* [About this exercise]
An exact reproduction of the entries is needed. Keep all pictures out of it.

:::::

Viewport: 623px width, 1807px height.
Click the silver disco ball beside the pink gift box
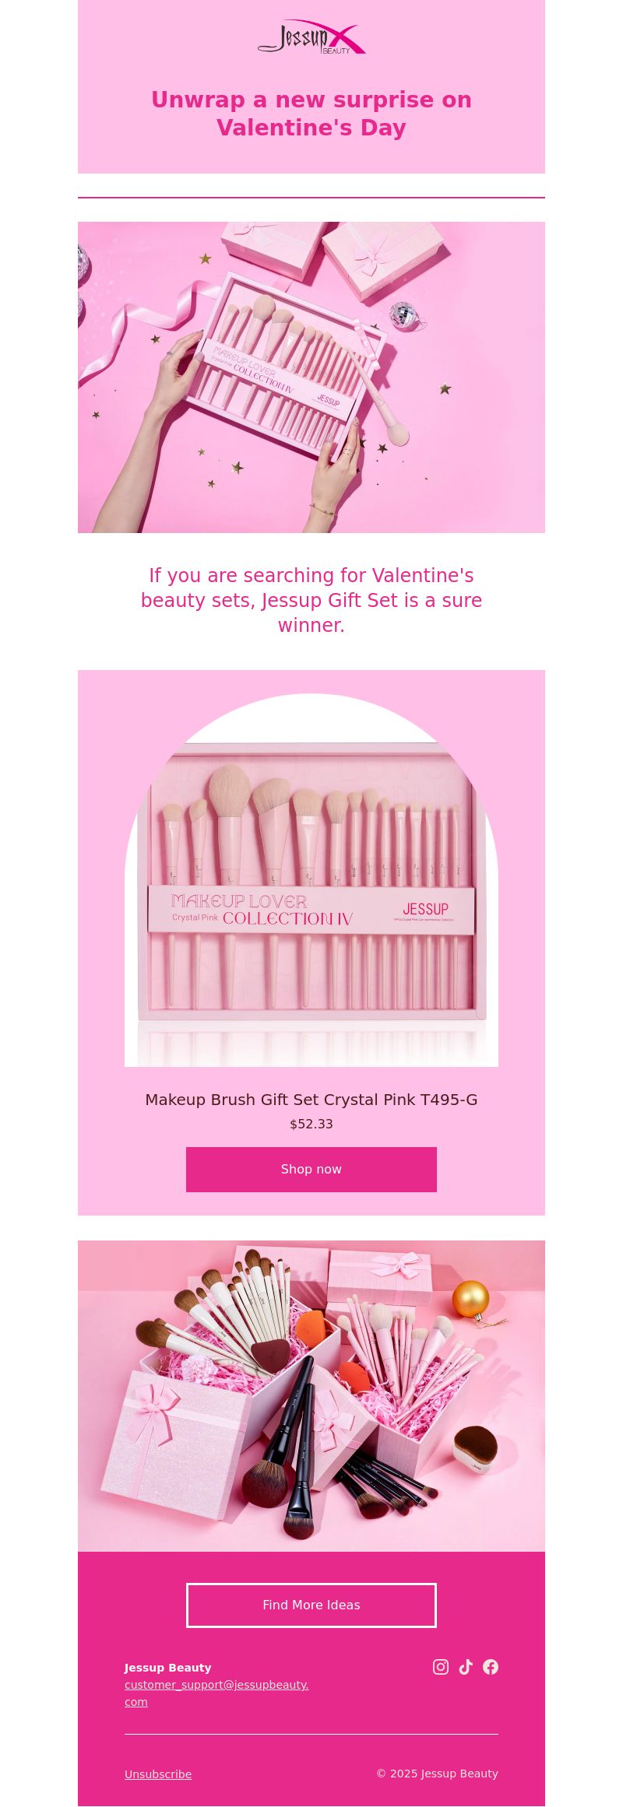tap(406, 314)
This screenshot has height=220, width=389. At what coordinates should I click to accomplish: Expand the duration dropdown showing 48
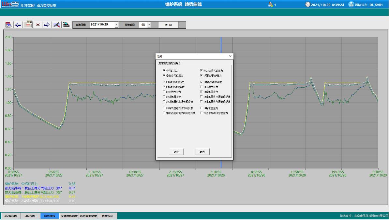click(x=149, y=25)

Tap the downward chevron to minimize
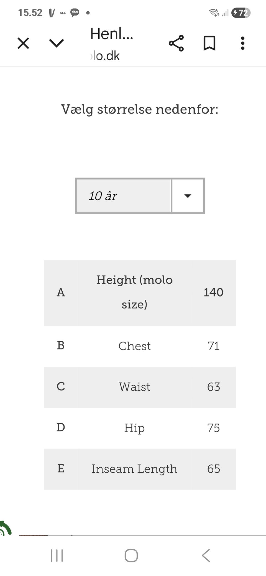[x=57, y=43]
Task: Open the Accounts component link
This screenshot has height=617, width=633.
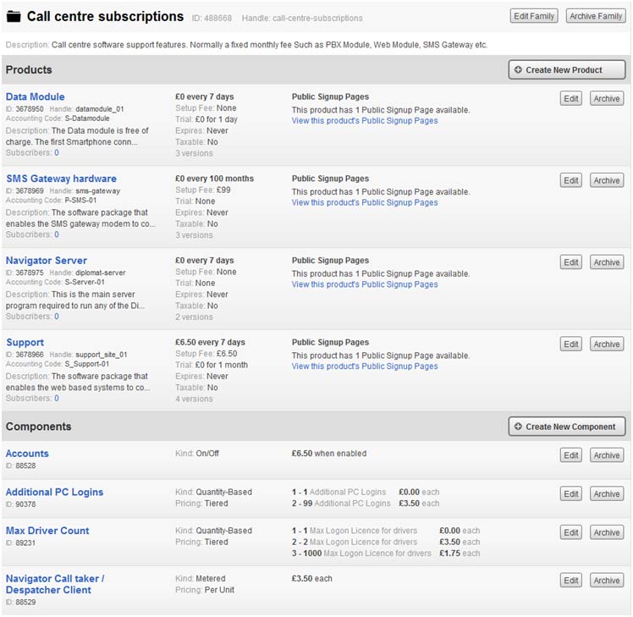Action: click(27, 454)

:::::

* [Response box]
Viewport: 623px width, 1807px height.
Click the silver disco ball beside the pink gift box
tap(406, 314)
This screenshot has height=220, width=389. At what coordinates should I click to accomplish: Expand the duration dropdown showing 48
click(x=149, y=25)

Tap the downward chevron to minimize
[x=57, y=43]
Task: Open the Accounts component link
This screenshot has height=617, width=633.
Action: click(27, 454)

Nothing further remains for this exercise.